Re: understanding neuroscience

J. R. Molloy (jr@shasta.com)
Sun, 5 Sep 1999 17:59:37 -0700

Greg Burch wrote,
>The same sort of thing will happen to me from my own Catholic upbringing,
>especially if I encounter the full blown "Magic Show" (as I used to call
the
>Mass when I was an altar boy); it's almost like some kind of weird drug
rush.

Reading this leaves me with the impression that in some ways a Catholic upbringing must feel similar to a childhood experience of intense psychic abuse. Would you think it disparaging if someone called you a "recovering Catholic"?

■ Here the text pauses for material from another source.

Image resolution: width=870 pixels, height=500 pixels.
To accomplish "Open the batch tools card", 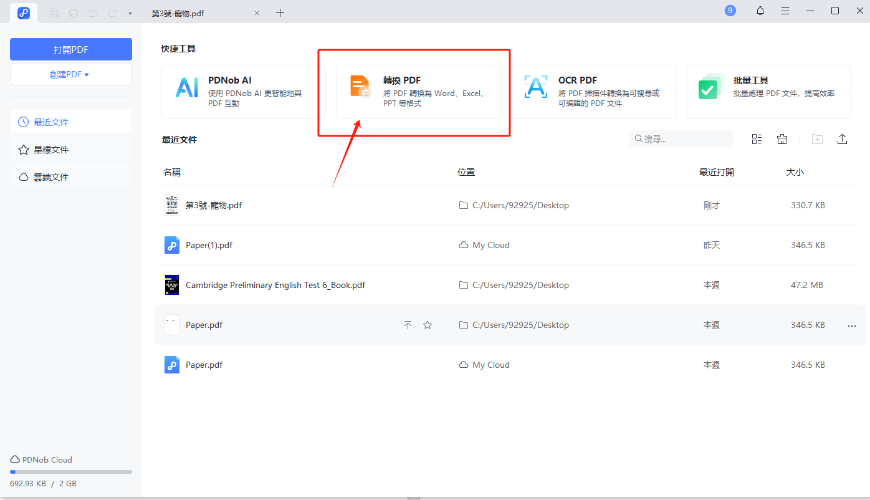I will (x=768, y=91).
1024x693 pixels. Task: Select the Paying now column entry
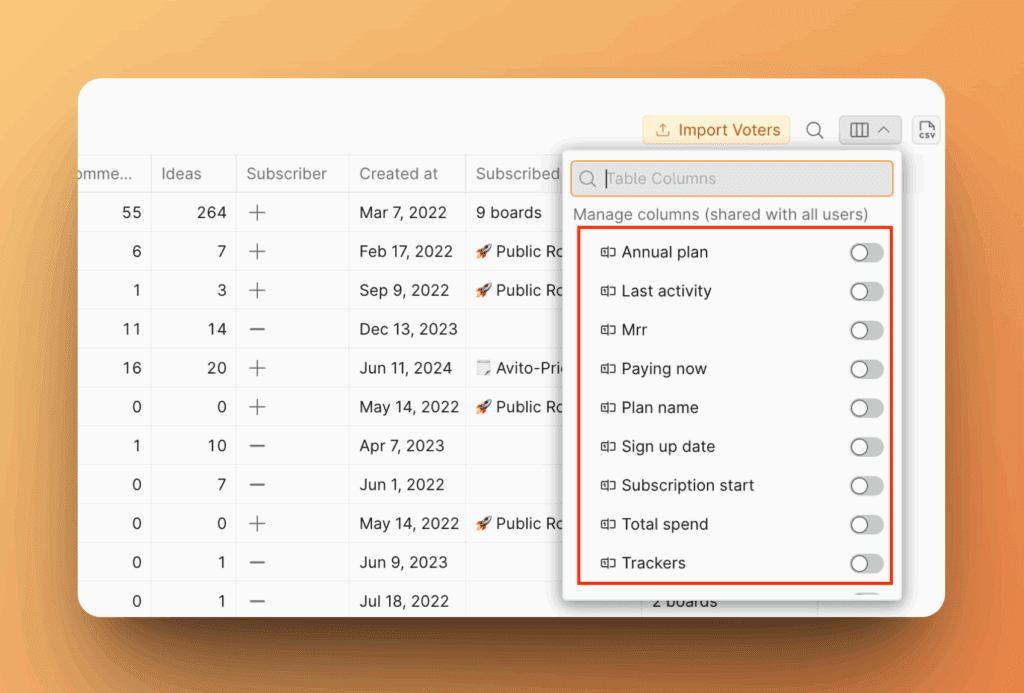663,369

>Interestingly, the memories don't fade for many people, but just go into a
>dormant state. I think a big part of the resurgence in religious fervor in
>America now can be attributed to the reactivation of religious memes
>implanted in childhood among the Boomers by life situations they're just
now
>encountering: Parenting and middle age career and physiological stress. A
>whole panoply of programming was implanted in them, just waiting to be
>activated by these predictable events in the stages of a typical human
life.

Dormant memories sound vaguely reminiscent of post-traumatic stress syndrome.
I wonder how far toward Armageddon the resurgence in religious fervor (and religious memes) will take us. Do you wonder how much dormant programming might influence Homo sapiens to retreat from a technological Singularity, or from an extropic Type I civilization? I view religious memes as analogous to infectious disease. Some people display greater immunity than others.